Information given.
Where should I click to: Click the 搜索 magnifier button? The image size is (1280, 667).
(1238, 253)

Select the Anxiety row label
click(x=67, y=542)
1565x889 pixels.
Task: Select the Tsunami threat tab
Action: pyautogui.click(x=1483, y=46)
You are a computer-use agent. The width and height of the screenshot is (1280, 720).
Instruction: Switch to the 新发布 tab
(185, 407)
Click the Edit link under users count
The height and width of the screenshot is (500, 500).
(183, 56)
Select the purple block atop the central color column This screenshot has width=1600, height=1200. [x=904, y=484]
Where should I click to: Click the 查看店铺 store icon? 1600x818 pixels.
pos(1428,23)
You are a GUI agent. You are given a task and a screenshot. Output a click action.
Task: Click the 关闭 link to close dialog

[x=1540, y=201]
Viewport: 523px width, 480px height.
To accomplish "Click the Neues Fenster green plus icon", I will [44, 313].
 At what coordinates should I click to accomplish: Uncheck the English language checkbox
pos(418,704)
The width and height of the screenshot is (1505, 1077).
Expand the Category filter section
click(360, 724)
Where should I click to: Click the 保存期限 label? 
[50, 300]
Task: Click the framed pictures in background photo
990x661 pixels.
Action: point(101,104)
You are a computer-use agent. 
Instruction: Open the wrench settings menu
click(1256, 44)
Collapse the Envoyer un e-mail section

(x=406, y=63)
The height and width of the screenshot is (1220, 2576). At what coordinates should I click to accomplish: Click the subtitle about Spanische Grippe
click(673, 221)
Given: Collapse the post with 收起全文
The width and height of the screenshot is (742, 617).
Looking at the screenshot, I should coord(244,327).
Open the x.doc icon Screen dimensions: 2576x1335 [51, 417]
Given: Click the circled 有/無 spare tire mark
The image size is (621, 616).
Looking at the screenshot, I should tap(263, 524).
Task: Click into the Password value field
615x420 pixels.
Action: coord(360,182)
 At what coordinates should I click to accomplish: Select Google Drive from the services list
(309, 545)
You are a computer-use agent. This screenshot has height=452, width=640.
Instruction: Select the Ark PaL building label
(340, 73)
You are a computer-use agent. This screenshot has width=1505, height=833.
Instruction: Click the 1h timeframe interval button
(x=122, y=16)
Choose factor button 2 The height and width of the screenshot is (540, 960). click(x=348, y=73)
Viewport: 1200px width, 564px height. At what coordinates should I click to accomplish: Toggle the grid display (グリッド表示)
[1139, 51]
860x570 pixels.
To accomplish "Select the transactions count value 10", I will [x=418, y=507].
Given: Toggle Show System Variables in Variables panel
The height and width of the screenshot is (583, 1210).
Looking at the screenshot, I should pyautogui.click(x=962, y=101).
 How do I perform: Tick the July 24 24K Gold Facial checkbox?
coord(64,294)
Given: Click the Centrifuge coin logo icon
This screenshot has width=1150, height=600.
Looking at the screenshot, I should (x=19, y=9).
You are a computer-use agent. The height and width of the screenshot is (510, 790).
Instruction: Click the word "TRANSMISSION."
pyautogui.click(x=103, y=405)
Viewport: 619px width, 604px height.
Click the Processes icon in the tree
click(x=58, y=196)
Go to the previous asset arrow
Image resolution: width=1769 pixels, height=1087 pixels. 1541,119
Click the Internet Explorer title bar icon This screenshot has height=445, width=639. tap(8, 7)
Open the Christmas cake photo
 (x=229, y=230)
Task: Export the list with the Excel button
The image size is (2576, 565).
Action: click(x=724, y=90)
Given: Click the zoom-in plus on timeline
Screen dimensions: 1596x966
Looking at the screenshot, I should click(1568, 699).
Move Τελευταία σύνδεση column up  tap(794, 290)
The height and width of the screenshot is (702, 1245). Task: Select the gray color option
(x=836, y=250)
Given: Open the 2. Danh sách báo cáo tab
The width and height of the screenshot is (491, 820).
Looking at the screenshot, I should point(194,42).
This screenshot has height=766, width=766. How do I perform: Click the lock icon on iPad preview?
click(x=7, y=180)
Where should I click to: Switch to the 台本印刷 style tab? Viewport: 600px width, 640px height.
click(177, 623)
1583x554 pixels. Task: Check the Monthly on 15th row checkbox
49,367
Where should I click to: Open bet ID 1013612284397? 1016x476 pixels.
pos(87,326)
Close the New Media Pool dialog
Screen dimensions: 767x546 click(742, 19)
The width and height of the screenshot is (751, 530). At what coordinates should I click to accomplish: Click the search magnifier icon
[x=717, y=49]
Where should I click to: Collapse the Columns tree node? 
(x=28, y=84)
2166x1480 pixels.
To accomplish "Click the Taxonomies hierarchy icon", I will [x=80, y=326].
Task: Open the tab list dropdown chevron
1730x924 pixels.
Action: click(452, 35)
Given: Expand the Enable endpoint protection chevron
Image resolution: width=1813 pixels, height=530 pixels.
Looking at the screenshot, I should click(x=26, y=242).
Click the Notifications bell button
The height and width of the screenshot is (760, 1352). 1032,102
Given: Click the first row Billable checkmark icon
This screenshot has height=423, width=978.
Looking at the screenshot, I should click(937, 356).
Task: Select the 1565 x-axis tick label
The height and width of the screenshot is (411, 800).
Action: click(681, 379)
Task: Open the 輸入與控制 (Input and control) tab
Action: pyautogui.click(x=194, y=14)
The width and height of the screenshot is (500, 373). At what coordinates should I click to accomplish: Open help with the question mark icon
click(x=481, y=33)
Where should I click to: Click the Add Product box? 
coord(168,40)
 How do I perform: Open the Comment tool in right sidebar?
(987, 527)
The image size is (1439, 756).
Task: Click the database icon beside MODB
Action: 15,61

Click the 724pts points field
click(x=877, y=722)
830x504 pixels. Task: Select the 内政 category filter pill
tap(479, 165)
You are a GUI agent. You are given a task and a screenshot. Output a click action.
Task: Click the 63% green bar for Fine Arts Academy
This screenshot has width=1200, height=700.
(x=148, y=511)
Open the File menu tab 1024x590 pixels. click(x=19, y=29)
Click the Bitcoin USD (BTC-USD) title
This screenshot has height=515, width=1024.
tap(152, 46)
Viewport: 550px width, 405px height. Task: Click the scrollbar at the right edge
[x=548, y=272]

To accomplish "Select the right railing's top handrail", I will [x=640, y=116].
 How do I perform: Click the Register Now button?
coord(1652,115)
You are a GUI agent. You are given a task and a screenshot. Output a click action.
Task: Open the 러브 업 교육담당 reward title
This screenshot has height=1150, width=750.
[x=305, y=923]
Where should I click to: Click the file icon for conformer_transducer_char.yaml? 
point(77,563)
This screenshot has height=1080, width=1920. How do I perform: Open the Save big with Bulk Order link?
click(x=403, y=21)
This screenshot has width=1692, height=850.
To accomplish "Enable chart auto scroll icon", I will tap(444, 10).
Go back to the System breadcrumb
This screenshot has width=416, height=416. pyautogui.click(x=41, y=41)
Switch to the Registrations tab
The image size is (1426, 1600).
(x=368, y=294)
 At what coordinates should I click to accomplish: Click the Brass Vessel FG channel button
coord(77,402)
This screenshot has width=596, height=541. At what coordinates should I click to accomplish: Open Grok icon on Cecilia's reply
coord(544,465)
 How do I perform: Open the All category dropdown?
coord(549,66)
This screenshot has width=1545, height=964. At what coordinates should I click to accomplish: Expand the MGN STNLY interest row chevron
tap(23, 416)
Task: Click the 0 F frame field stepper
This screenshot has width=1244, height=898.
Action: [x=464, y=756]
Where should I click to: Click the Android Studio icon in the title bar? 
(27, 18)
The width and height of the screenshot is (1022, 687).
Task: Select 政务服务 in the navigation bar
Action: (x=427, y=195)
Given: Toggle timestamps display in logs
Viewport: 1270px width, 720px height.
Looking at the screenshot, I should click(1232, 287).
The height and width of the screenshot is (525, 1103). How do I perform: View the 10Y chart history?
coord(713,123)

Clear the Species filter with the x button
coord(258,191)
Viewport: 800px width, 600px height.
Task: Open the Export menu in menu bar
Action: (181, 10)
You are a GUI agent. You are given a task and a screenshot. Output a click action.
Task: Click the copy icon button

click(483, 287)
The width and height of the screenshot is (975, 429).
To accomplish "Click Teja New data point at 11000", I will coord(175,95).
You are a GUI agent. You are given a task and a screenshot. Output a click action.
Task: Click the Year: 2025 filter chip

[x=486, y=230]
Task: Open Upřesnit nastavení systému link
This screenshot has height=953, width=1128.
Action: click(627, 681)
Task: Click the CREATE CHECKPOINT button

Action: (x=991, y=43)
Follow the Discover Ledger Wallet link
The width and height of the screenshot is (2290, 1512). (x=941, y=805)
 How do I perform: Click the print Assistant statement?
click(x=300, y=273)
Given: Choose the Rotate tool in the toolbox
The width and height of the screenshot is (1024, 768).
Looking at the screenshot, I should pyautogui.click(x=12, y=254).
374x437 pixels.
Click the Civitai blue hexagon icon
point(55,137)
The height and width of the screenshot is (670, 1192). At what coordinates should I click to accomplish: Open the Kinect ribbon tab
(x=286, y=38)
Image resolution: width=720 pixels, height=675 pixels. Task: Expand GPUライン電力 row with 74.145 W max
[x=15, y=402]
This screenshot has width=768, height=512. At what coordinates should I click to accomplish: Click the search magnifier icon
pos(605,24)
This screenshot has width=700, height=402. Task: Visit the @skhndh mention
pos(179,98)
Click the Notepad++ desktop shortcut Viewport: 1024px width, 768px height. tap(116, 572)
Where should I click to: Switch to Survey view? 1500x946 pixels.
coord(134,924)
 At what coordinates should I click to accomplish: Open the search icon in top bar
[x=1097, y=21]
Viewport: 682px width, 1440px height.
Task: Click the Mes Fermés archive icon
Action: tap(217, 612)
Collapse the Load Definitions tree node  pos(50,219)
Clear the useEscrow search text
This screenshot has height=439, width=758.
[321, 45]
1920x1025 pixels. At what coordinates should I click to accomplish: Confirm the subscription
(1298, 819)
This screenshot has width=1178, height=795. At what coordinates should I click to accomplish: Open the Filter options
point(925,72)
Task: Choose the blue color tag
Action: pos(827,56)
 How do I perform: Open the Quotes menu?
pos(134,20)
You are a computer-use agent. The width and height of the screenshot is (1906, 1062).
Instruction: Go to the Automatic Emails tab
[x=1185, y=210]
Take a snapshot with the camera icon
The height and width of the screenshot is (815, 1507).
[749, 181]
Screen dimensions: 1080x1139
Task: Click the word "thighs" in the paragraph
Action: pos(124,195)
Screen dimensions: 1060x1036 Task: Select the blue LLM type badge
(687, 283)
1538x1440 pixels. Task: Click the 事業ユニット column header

Exercise objective. The reply should hold only the lines from the beginning of the listing to the line with "is (1280, 720).", both ends included, unchanged.

Answer for this exercise.
Where should I click to: Click the 搜索 magnifier button? The image size is (1280, 667).
(1238, 253)

Select the Anxiety row label
click(x=67, y=542)
1565x889 pixels.
Task: Select the Tsunami threat tab
Action: pyautogui.click(x=1483, y=46)
You are a computer-use agent. The width and height of the screenshot is (1280, 720).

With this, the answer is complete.